§ Consigne 1:
D'après le texte sur les relations entre la France et Chypre, quel poste occupe maintenant M. Markos Kyprianou ?
§ Consigne 2:
Écrivez la suite du texte sur les relations entre la France et Chypre, juste après sa dernière phrase.

§ Texte fourni:
Mesdames et Messieurs bonjour,

J'ai reçu avec beaucoup de plaisir mon collègue, M. Markos Kyprianou, qui n'est plus maintenant commissaire européen mais ministre des Affaires étrangères de la République de Chypre. Nous nous connaissons bien.
Avec nos collaborateurs, nous avons parlé vraiment très ouvertement et très amicalement, pour une raison très simple, nous sommes amis. La France et Chypre n'entretiennent que des relations positives et amicales, malgré la situation difficile de Chypre. Entre nous, il n'y a pas de problème, mais des visions d'avenir qui étaient plutôt positives.
Comme vous le savez, les dirigeants - si j'ose dire - de part et d'autre, ont décidé de se reparler et d'entamer un processus uniquement chypriote. Je trouve que c'est une très bonne idée. Nous y aiderons, bien entendu, dans la mesure de nos moyens et non pas de nos sentiments, car nos sentiments sont entièrement acquis.
Je crois que, dans un premier temps, moins on s'en mêle et mieux c'est. Vous le savez, il y a eu des tentatives des Nations unies et des tentatives européennes qui ne sont pas allées jusqu'au bout.
Je laisserai mon collègue vous parler de cette perspective de contacts puis de pourparlers et, je l'espère, de cette perspective d'espoir.
Pour le reste, nous avons abordé les problèmes bien difficiles d'une région qui fait face à Chypre : le Moyen-Orient. Nous avons parlé du Processus de paix, d'Annapolis et de la Conférence de Paris, d'Israël, du Liban, de la Syrie et de l'Iran.
Sur tous ces points, nous avons une analyse tout à fait semblable et des espoirs que nous partageons.

Q - M. Jouyet est déjà parti pour participer à la réunion de la Troïka concernant la Turquie. A partir du 1er juillet, la France présidera l'Union européenne. Les négociations seront en cours avec la Turquie. Combien de chapitres souhaitez-vous ouvrir avec la Turquie ? Ce processus continuera-t-il durant la Présidence française ?
R - Cela ne changera pas l'attitude de la France. Exercer la Présidence de l'Union européenne, à partir du mois de juillet, ce n'est pas pour apporter ses propres idées aux 26 autres pays. Exercer la Présidence, dans ma conception de la Présidence, c'est être le porte-parole des Vingt-sept, y compris de soi-même, en tout cas des Vingt six.
Concernant la Turquie, vous savez que ce pays traverse une période juridique et politique un peu difficile. Je ne sais pas quelles seront les décisions prises mais il est évident que le parti de M. Erdogan connaît certaines difficultés, malgré sa victoire électorale. Ce n'était pas à moi de juger le bien-fondé de la plainte et de l'attachement à la laïcité.

§ Données fournies:
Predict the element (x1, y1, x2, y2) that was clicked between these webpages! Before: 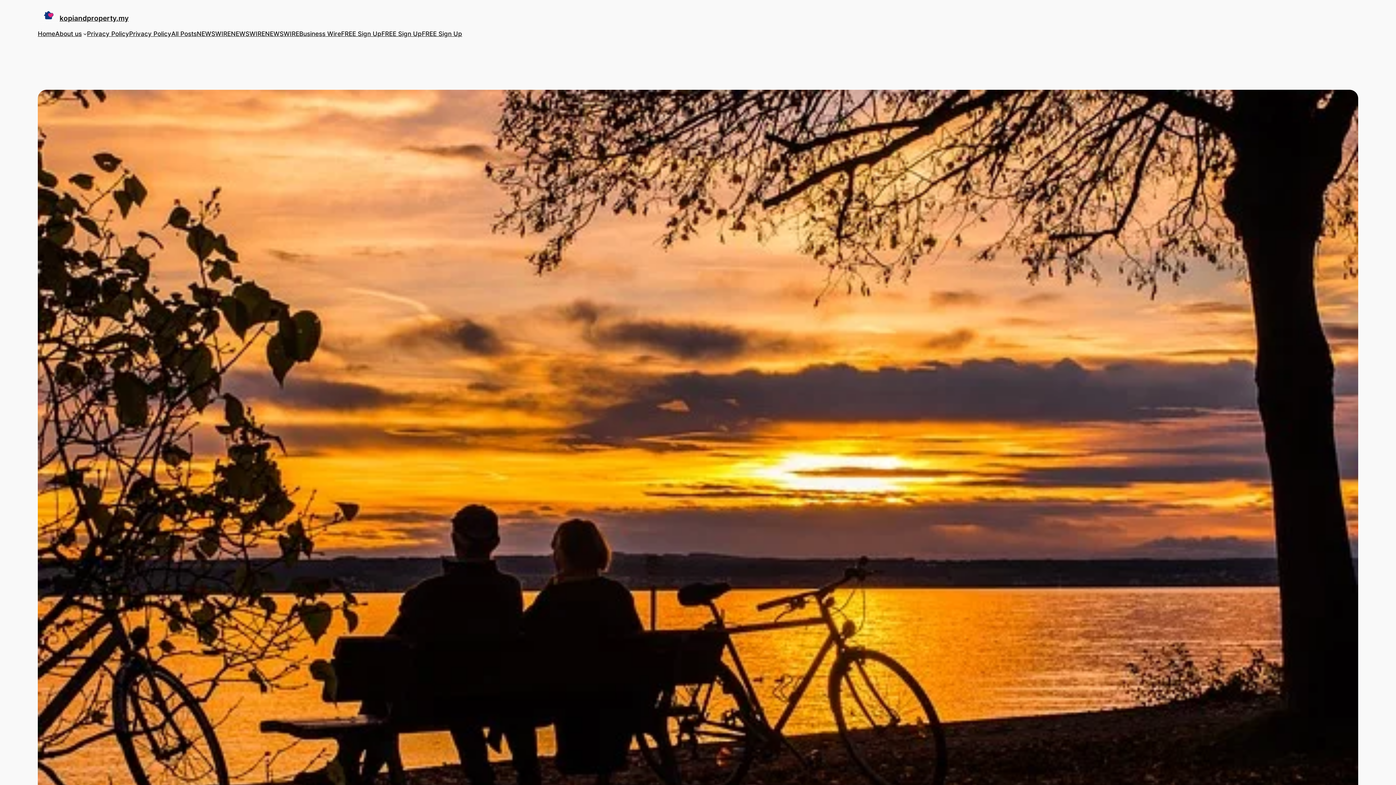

---

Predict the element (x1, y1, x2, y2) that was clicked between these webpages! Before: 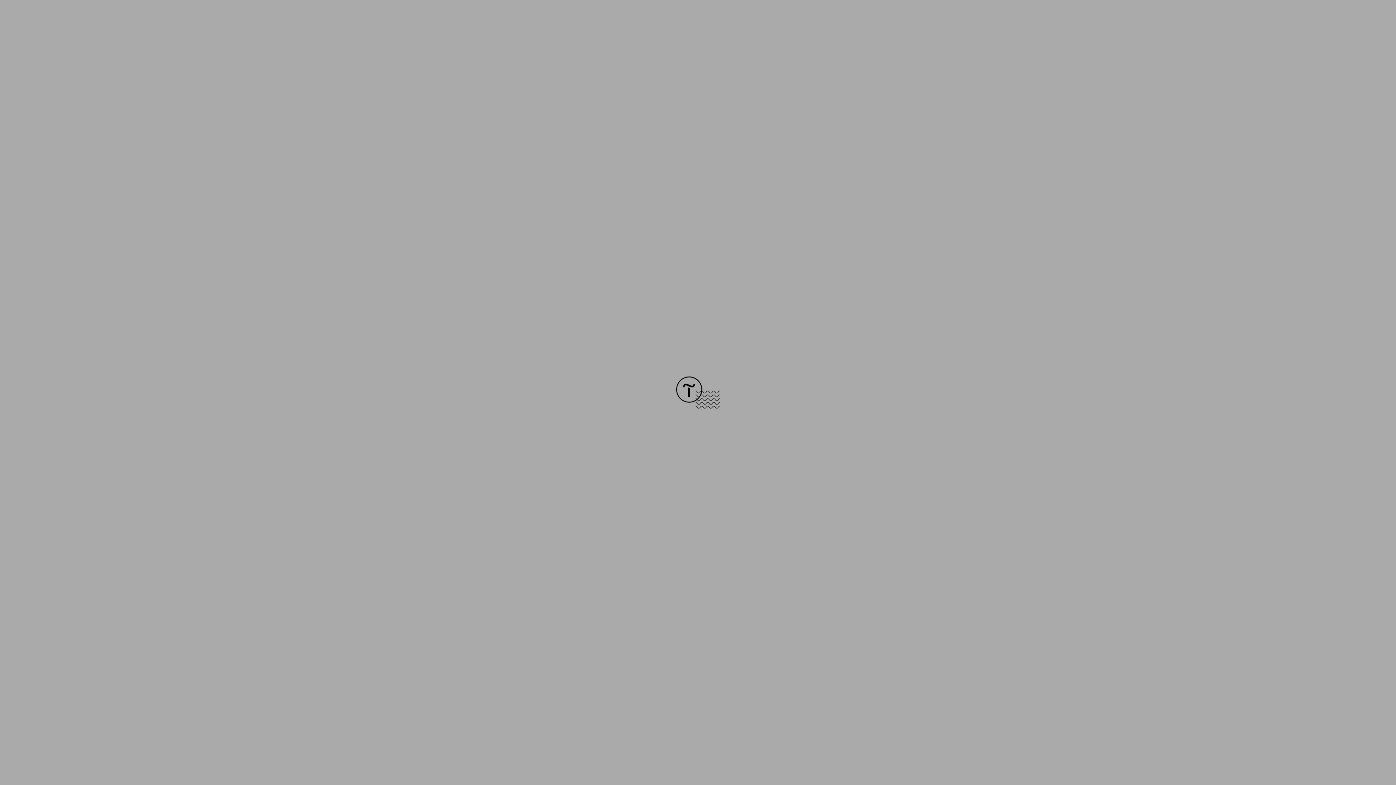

§ Réponse rédigée 1:
Il est ministre des Affaires étrangères de la République de Chypre.

§ Réponse rédigée 2:
Sur le fond, vous le savez, la position de la France a été répétée par le président de la République plusieurs fois et cette position reste la même. Au demeurant, même si nous voulions que la Turquie fasse partie de l'Union européenne, nous ne pourrions pas le faire maintenant pour deux raisons : d'abord, nous en sommes loin et, par ailleurs, nous avons à modifier la Constitution puisqu'elle impose un référendum. Donc, pour une raison intérieure et pour une raison extérieure, la question ne se pose pas maintenant.
Cependant, ce que je constate, ce qui est très important et très positif à mon avis, c'est que les chapitres de discussion s'ouvrent l'un après l'autre. Il en reste 30, nous avons donc le temps ! Il en reste 30 qui peuvent être ouverts sans difficultés importantes ou sans difficultés, même si certains - je parle là à l'ancien Commissaire européen - peuvent présenter plus d'aspérités que les autres.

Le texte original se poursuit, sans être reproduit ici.